An der Gründung des Vereins waren Kunst-Interessierte aus Kassel und anderen Orten in Nordhessen sowie aus Göttingen beteiligt. Als stellvertretende Vorsitzende wurde ebenfalls einstimmig die Kunsthistorikerin Dr. Birgit Kümmel gewählt; sie ist die Leiterin der Museumslandschaft in Bad Arolsen, wo zahlreiche Werke von Künstlern der Familie Tischbein zu sehen sind. Schatzmeister wurde der Steuerberater Peter Schultheis aus Bad Wildungen, Schriftführer der Journalist Klaus Brill aus Ellershausen; beide sind im Verein der Freunde des Klosters Haina aktiv.

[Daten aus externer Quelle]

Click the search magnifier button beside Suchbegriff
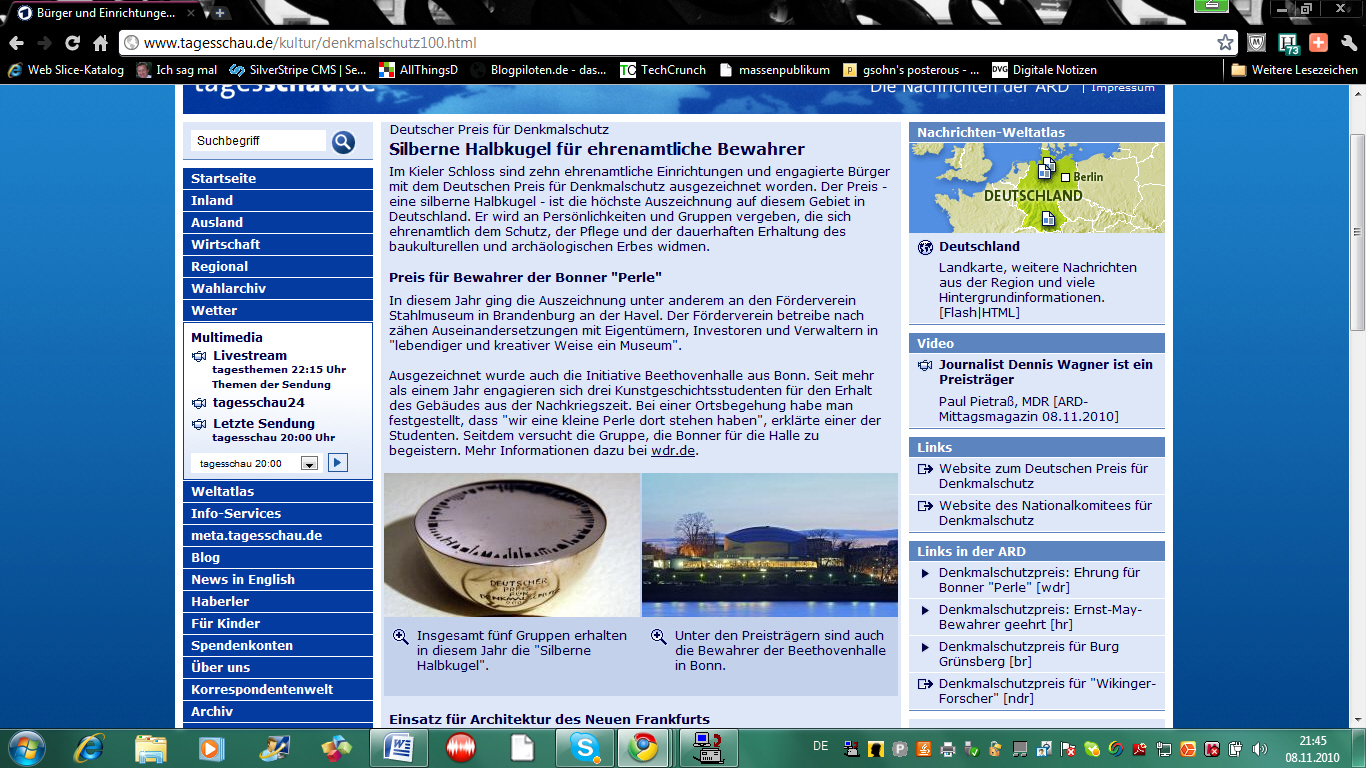 [x=343, y=142]
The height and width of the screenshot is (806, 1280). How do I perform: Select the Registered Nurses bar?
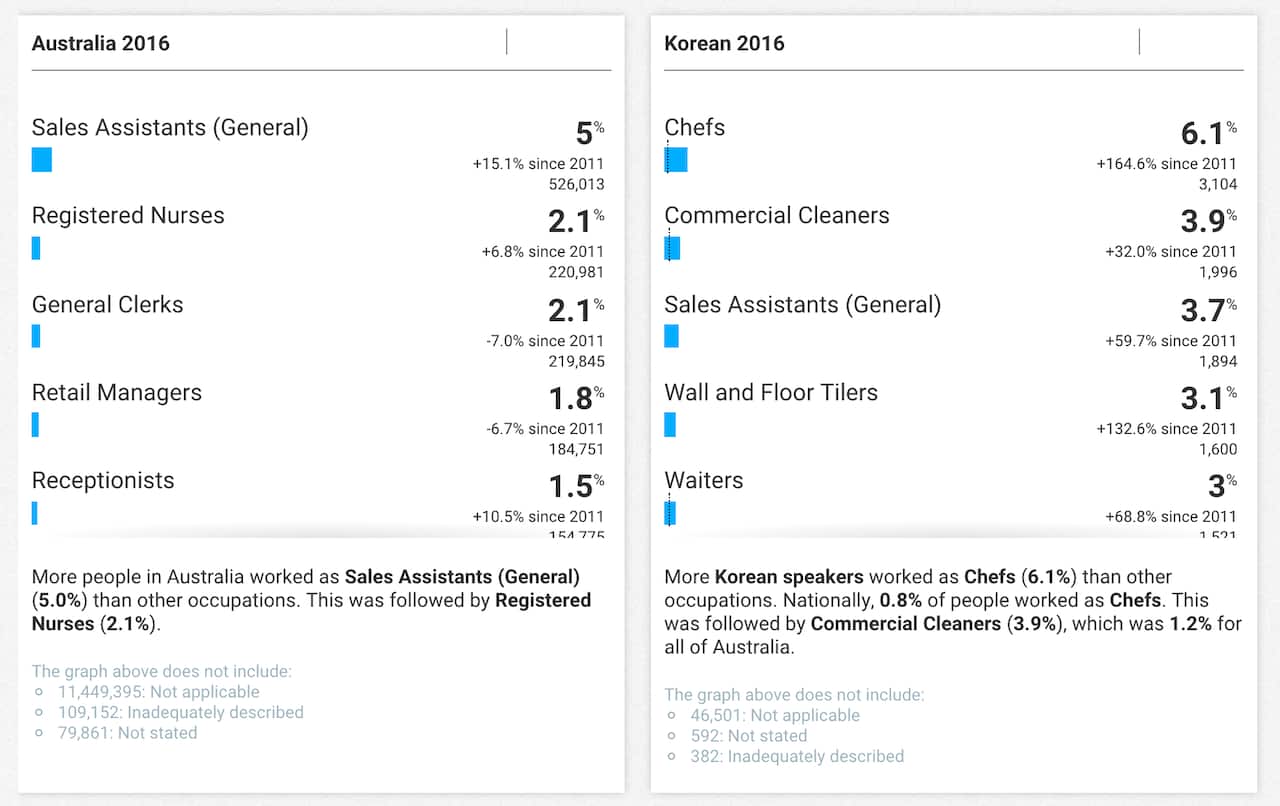(36, 247)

Als Mitglieder nimmt die Internationale Tischbein-Gesellschaft sowohl einzelne Personen als auch Vereine oder Museen und andere Körperschaften auf. Der Verein der Freunde des Klosters Haina hat seinen Beitritt bereits beschlossen. Zu anderen Organisationen dieser Art etwa in Hanau und Eutin wurden bereits Kontakte aufgenommen. Ziel ist der Aufbau eines umfassenden Netzwerks und der regelmäßige Austausch von Informationen bis hin zu gemeinsamen Veranstaltungen und Projekten.

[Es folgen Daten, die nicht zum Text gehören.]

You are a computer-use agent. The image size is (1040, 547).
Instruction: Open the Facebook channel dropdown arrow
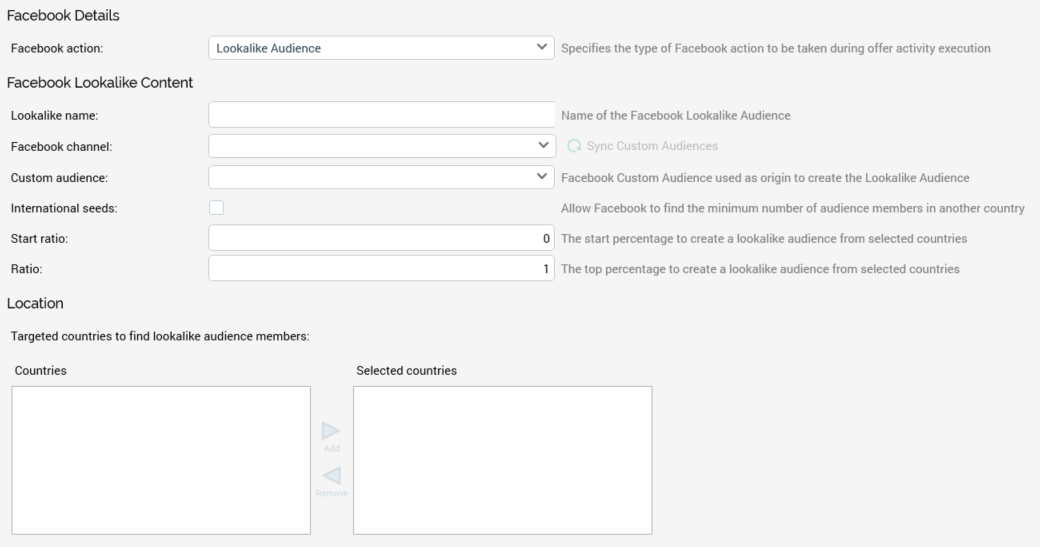[x=543, y=146]
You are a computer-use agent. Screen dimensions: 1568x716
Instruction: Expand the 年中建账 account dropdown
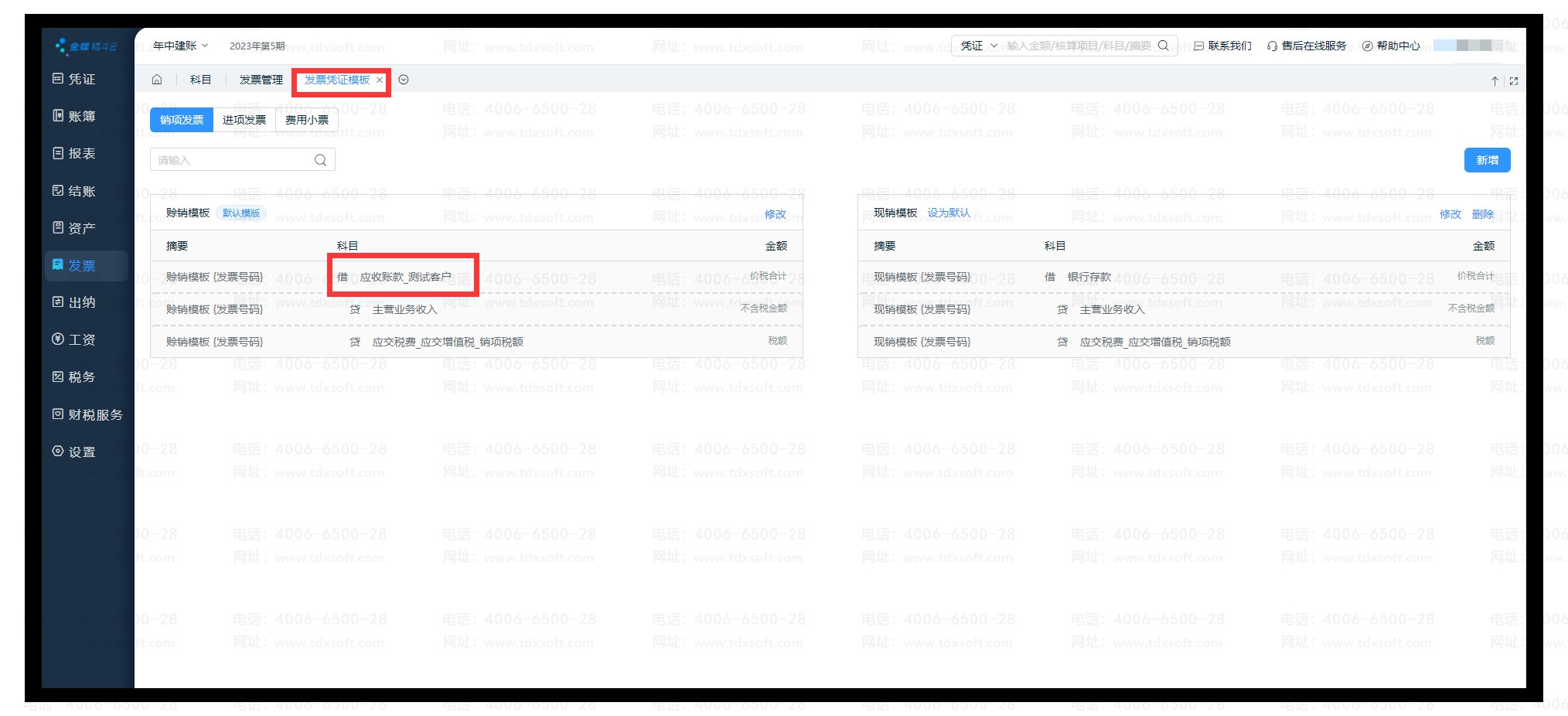181,46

Zu den geplanten Aktivitäten der Internationalen Tischbein-Gesellschaft gehören auch Vorträge, Ausstellungsbesuche und Exkursionen. So soll bereits im kommenden Monat das Rijksmuseum Twenthe in der niederländischen Grenzstadt Enschede besucht werden, wo noch bis zum 19. Januar 2020 eine Ausstellung mit Werken von Johann Friedrich August Tischbein läuft. Er ist als „Leipziger Tischbein“ bekannt geworden, weil er unter anderem Direktor der Kunstakademie in Leipzig war, und hat längere Zeit auch in Amsterdam und Den Haag gearbeitet. Außerdem lebte er jeweils mehrere Jahre in St. Petersburg sowie in Paris und Rom.
Ferner plant die Internationale Tischbein-Gesellschaft die Erstellung einer eigenen Website, auf der der Stammbaum der Familie und die Orte des Wirkens ihrer Mitglieder übersichtlich dargestellt werden sollen. Prof. Dr. Martina Sitt wies bei der Versammlung in Kassel darauf hin, dass an ihrem Lehrstuhl bereits die Lebensläufe der verschiedenen Künstler erforscht und dargestellt worden seien. In knapper, übersichtlicher Form sind diese Informationen im Landesgeschichtlichen Informationssystem Hessen (Lagis ) unter der Webadresse www.lagis-hessen.de/de/subjects/gsrec/current/1/sn/bio?q=Familie+Tischbein zu finden. Die Datensammlung ist noch im Aufbau begriffen.